[BEGIN DATASET RECORDS]
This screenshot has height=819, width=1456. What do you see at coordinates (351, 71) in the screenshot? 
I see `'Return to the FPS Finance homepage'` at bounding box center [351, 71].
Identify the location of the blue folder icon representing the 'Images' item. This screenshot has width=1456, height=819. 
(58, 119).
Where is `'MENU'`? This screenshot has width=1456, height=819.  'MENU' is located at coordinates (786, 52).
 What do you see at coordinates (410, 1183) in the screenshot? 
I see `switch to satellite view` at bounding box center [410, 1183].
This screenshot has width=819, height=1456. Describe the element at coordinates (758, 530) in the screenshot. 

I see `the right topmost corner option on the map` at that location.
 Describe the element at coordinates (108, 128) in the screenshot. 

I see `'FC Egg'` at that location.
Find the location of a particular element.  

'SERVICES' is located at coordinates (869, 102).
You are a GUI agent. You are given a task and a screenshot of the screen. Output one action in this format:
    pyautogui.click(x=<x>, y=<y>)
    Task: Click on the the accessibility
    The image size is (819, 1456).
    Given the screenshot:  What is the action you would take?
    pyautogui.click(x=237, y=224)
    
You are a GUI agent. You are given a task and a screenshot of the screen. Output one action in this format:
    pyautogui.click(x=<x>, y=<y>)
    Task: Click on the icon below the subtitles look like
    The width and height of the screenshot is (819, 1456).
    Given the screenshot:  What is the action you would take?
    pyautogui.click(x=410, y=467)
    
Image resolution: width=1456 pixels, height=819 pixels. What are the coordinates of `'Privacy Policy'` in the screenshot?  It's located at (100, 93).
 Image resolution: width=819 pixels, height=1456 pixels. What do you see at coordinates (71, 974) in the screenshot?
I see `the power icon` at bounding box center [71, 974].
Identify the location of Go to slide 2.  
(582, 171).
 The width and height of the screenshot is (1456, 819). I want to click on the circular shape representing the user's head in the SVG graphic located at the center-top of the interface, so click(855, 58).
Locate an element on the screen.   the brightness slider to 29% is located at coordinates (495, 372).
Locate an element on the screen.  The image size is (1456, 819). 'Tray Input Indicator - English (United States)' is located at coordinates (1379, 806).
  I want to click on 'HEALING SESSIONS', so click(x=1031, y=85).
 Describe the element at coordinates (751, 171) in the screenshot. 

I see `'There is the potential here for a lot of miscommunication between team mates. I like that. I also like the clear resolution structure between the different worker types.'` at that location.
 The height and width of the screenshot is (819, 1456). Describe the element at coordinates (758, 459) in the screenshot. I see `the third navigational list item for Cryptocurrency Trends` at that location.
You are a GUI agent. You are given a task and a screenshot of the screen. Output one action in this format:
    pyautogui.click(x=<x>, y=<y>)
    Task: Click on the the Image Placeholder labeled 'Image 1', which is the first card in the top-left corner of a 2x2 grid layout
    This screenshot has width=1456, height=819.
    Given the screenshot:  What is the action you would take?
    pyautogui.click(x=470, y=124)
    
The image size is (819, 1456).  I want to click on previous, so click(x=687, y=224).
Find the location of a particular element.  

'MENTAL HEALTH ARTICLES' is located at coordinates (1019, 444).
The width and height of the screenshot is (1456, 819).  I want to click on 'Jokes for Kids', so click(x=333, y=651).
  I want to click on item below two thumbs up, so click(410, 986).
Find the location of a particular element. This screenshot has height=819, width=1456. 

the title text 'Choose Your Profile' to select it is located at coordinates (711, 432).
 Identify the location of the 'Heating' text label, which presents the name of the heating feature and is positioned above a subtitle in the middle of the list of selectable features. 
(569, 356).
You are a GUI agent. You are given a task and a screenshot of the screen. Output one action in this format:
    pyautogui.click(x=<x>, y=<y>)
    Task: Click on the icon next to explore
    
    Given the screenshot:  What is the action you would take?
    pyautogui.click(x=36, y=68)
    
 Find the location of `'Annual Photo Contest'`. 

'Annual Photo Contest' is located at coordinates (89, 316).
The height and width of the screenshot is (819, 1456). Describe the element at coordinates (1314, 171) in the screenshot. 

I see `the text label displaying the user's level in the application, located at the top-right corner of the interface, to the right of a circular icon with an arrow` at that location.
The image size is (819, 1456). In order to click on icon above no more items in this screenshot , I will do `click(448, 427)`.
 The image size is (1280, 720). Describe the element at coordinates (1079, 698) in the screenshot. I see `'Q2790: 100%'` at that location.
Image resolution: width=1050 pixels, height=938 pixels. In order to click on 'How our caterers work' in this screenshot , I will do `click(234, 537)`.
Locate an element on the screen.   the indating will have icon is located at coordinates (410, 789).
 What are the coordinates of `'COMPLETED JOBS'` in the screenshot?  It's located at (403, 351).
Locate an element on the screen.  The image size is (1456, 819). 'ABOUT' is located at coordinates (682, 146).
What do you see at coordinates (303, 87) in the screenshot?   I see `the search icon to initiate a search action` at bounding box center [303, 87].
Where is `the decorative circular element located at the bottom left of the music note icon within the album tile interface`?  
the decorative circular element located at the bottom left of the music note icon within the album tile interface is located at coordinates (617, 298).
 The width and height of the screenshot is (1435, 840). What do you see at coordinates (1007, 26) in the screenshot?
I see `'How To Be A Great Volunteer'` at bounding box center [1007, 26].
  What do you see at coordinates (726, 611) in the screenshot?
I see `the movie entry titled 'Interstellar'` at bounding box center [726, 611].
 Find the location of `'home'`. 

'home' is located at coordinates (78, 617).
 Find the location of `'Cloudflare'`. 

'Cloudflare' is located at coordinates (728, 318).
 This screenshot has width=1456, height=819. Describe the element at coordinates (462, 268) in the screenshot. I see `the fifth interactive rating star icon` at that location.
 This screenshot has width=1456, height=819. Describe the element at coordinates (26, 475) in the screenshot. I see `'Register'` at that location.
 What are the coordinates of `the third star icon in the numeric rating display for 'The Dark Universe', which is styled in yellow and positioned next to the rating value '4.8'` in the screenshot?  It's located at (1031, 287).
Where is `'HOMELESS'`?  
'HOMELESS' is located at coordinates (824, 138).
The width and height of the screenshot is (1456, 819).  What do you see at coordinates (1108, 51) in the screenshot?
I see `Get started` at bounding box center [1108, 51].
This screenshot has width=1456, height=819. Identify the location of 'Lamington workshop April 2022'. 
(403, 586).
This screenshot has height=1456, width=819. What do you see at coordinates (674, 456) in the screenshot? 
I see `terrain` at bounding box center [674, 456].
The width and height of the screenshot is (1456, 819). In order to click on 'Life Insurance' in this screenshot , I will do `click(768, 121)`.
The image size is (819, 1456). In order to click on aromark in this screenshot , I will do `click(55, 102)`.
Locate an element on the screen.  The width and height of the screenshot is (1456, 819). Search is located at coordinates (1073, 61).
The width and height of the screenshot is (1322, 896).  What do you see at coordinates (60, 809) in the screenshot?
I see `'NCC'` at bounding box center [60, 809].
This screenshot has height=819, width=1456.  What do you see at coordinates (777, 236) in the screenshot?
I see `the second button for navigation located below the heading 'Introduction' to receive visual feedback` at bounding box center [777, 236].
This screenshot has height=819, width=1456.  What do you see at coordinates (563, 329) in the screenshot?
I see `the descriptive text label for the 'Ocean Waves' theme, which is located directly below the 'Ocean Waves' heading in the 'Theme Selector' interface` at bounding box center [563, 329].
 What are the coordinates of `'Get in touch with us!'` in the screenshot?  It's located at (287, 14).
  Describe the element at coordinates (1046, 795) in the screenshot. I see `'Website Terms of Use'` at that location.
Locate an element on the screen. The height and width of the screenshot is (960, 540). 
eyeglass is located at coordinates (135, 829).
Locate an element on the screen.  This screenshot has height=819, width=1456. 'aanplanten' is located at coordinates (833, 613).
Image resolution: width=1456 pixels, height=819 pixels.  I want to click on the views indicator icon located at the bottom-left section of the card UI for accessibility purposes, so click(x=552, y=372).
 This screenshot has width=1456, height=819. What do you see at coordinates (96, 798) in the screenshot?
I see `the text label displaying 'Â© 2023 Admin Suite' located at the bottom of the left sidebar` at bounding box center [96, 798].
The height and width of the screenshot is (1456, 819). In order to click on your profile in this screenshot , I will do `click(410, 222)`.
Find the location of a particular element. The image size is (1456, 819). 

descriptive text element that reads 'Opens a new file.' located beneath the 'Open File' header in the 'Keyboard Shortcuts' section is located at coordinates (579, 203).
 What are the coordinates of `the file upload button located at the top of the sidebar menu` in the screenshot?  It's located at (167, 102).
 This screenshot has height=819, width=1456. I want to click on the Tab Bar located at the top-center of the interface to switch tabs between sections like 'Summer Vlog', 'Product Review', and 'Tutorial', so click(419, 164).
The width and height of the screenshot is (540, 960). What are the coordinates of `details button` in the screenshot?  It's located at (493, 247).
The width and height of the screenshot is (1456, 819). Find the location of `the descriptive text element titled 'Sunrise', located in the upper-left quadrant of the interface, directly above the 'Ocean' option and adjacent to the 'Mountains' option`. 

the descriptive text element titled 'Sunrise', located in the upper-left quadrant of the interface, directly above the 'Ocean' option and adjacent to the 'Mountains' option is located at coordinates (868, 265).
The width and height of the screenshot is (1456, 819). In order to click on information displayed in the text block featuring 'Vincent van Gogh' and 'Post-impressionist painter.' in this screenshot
[END DATASET RECORDS]
● **EXERCISE AIM**:
Write out the listing from its first line up to and including the line with "center [410, 1183].", keeping every line the same.

● **RESPONSE TO THE TASK**:
This screenshot has height=819, width=1456. What do you see at coordinates (351, 71) in the screenshot? 
I see `'Return to the FPS Finance homepage'` at bounding box center [351, 71].
Identify the location of the blue folder icon representing the 'Images' item. This screenshot has width=1456, height=819. 
(58, 119).
Where is `'MENU'`? This screenshot has width=1456, height=819.  'MENU' is located at coordinates (786, 52).
 What do you see at coordinates (410, 1183) in the screenshot? 
I see `switch to satellite view` at bounding box center [410, 1183].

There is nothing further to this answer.